- Required action
Where does the word "Choose" appear in the data? Copy every line that holds it.

*** Provided records

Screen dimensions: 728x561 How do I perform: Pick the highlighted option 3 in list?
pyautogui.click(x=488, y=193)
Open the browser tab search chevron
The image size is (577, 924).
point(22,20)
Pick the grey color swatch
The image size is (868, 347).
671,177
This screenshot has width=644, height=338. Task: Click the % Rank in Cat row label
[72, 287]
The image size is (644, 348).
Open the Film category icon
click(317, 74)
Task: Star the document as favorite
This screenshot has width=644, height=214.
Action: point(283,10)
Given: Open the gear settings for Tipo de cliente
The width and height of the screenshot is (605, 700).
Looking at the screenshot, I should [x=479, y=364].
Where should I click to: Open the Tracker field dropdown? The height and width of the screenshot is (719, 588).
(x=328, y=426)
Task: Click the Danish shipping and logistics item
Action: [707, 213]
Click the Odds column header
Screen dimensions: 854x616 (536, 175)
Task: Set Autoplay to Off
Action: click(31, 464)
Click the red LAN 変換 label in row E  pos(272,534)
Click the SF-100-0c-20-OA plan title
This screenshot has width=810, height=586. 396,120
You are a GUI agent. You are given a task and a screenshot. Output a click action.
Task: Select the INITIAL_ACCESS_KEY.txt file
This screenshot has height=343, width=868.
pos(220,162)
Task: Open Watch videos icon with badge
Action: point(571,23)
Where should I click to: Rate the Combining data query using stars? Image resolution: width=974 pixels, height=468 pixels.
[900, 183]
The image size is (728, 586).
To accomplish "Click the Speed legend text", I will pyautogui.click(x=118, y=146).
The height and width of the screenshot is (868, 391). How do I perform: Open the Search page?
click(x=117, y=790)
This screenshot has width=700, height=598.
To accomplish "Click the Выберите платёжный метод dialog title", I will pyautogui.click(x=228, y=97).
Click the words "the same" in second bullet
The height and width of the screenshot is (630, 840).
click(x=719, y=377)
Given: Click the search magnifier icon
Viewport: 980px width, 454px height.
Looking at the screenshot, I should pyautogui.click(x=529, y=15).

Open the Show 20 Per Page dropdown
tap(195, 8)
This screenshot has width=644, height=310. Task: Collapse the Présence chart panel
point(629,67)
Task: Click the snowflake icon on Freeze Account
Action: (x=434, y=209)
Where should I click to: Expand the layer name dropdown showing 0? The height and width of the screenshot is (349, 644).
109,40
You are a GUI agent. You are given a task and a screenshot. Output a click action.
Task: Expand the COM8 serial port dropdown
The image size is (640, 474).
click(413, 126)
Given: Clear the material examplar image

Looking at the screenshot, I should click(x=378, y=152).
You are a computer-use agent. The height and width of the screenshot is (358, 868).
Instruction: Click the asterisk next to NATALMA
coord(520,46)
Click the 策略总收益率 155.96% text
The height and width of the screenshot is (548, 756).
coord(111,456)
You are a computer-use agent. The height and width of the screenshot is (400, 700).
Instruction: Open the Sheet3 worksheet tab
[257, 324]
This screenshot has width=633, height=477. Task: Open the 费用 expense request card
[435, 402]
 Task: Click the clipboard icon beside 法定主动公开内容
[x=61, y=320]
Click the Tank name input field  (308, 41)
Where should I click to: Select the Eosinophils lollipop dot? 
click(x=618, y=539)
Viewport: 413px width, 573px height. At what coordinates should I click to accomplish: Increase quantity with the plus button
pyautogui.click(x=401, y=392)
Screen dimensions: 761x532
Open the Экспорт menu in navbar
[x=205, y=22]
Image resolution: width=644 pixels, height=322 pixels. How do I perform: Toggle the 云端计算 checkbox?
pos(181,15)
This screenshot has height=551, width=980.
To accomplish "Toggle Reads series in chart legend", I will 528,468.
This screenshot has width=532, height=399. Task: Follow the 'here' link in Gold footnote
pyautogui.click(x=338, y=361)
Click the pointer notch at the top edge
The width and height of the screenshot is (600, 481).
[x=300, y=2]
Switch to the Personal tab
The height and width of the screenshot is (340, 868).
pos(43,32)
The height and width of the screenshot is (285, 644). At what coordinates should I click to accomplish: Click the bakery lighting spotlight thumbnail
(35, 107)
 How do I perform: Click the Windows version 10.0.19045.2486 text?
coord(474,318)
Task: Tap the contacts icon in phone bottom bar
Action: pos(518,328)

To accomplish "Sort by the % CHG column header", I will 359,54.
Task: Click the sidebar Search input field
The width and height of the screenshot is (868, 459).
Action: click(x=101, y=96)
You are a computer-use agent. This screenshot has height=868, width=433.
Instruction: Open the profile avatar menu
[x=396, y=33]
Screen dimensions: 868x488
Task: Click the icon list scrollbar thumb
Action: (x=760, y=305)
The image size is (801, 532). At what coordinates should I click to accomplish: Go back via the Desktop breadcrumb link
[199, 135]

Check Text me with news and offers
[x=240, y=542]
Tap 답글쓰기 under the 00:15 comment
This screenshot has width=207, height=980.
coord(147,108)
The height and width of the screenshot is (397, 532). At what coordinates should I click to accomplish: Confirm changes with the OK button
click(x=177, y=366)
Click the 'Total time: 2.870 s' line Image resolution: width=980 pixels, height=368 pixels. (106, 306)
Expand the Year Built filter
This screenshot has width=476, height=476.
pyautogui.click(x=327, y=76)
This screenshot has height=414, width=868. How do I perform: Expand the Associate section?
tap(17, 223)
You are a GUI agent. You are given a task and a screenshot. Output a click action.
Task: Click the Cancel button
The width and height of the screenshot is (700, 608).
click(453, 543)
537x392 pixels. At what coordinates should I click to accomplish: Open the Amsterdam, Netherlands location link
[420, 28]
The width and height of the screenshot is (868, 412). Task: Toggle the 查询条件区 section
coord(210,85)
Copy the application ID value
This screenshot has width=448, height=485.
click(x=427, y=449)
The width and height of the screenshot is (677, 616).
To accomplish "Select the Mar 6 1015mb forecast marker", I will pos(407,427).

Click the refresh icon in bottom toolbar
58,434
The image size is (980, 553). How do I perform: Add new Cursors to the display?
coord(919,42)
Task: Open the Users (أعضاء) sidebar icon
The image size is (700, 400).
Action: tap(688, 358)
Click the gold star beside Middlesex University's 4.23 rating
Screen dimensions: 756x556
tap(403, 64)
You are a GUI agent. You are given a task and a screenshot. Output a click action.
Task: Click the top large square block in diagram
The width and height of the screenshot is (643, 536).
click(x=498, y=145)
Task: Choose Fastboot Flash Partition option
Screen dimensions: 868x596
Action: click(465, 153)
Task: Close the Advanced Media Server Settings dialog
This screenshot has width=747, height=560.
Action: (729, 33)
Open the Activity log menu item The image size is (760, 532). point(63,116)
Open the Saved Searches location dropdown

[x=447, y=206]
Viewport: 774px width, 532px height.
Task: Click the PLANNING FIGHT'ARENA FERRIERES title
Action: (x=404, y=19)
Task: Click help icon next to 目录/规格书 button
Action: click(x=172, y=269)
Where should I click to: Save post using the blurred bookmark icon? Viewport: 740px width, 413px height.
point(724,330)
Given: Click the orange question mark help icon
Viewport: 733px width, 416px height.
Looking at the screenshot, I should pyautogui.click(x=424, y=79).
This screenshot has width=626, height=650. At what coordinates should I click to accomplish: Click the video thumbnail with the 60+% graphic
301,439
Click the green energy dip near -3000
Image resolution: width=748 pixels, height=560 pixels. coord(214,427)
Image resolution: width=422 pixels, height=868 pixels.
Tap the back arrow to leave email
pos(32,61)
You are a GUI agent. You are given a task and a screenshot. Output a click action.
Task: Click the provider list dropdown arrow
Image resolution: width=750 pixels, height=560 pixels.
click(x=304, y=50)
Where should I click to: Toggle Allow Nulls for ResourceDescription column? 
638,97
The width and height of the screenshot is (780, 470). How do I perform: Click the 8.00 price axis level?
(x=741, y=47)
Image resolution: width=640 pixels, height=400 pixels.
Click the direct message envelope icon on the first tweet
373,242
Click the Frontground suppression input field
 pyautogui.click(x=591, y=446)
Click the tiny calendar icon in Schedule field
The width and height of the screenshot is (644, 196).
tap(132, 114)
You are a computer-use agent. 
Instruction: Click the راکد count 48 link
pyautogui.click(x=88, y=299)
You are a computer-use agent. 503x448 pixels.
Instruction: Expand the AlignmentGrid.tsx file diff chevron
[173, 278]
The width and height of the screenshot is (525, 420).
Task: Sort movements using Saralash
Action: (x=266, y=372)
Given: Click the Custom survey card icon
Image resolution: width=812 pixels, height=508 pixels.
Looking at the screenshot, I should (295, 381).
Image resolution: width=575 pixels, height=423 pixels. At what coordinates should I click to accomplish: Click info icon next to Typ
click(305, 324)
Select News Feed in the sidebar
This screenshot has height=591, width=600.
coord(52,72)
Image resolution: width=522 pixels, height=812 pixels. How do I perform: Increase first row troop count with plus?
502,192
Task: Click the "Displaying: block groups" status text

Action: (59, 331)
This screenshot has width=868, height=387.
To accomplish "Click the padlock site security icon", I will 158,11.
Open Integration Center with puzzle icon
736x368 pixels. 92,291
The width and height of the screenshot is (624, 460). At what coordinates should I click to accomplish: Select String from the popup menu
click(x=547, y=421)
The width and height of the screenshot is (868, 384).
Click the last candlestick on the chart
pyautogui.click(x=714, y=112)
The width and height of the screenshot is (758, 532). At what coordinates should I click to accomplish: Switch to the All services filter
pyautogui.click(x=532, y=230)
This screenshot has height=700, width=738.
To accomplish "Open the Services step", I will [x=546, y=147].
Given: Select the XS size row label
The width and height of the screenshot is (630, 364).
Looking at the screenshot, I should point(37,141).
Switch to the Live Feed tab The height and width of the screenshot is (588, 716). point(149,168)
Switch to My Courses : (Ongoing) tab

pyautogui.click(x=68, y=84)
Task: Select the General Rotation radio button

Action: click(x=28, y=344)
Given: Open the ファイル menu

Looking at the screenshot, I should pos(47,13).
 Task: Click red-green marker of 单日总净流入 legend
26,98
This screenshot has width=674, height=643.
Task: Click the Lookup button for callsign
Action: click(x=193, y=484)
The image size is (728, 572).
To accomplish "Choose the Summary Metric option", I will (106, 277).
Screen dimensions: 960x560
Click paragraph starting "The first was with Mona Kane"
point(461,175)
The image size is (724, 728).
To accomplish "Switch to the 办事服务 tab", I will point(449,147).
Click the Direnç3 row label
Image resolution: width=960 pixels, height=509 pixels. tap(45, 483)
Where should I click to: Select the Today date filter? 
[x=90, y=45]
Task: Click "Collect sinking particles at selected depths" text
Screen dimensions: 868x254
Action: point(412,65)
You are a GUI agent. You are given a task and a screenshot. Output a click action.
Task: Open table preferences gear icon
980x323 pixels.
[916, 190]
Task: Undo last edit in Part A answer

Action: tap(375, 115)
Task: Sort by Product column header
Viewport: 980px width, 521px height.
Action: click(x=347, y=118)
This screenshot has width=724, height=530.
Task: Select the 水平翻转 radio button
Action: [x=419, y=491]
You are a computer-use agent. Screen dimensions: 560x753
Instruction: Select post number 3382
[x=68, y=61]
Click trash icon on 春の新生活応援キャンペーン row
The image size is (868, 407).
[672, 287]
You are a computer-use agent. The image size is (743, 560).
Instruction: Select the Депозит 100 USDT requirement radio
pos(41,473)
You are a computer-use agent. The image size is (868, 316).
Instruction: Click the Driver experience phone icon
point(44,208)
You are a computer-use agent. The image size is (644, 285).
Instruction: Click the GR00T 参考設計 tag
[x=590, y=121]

******

- Output for this exercise
Task: Choose Fastboot Flash Partition option
To accomplish "Choose the Summary Metric option", I will (106, 277).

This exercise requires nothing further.